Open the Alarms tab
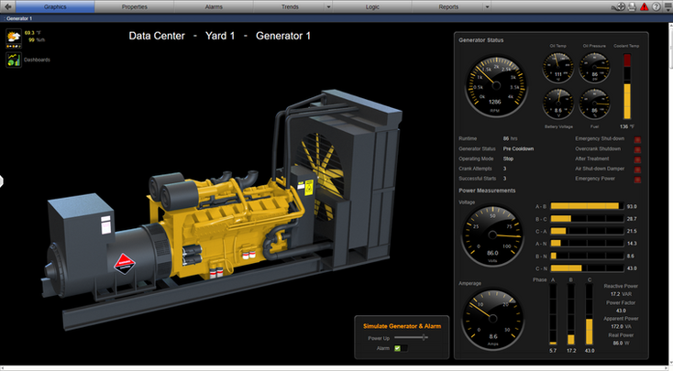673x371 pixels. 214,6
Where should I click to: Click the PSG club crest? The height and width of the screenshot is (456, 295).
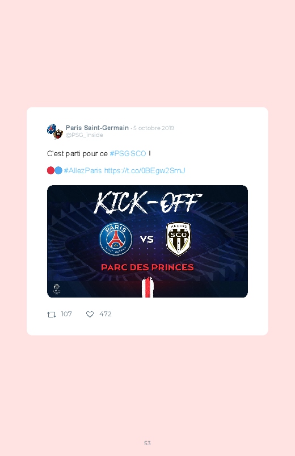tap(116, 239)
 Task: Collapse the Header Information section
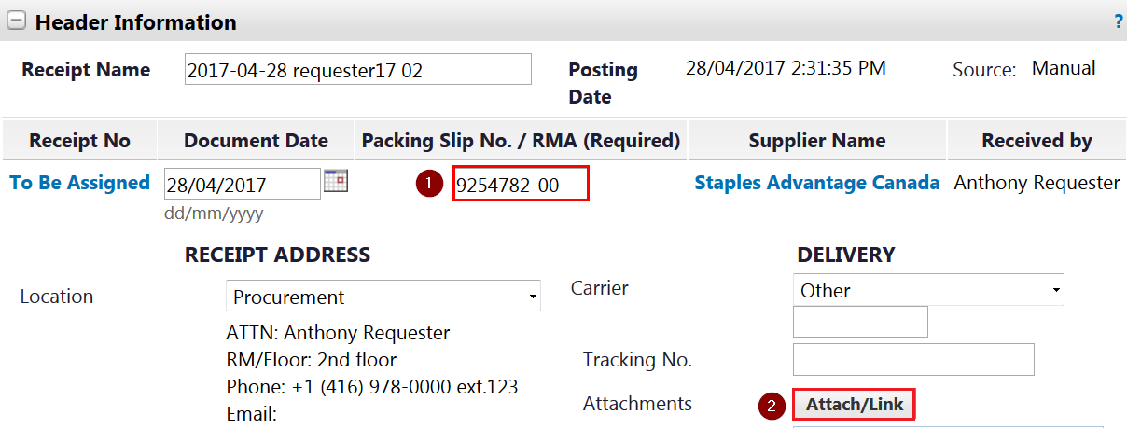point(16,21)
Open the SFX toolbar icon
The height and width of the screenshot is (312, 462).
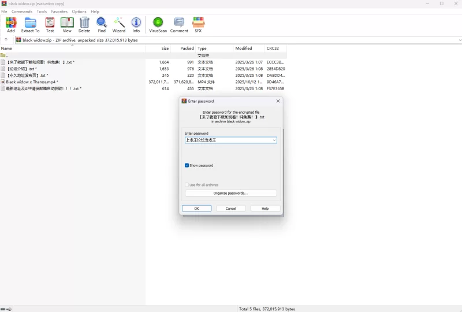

□ □ □ □ □ □ □

From the line that contains "Where should I" to the end of the material above, output every line exactly, both ends included, but leave out any pictures.

RESPONSE BOX:
Where should I click to: Click the PSG club crest? The height and width of the screenshot is (456, 295).
tap(116, 239)
 Task: Collapse the Header Information section
point(16,21)
Open the SFX toolbar icon
The height and width of the screenshot is (312, 462).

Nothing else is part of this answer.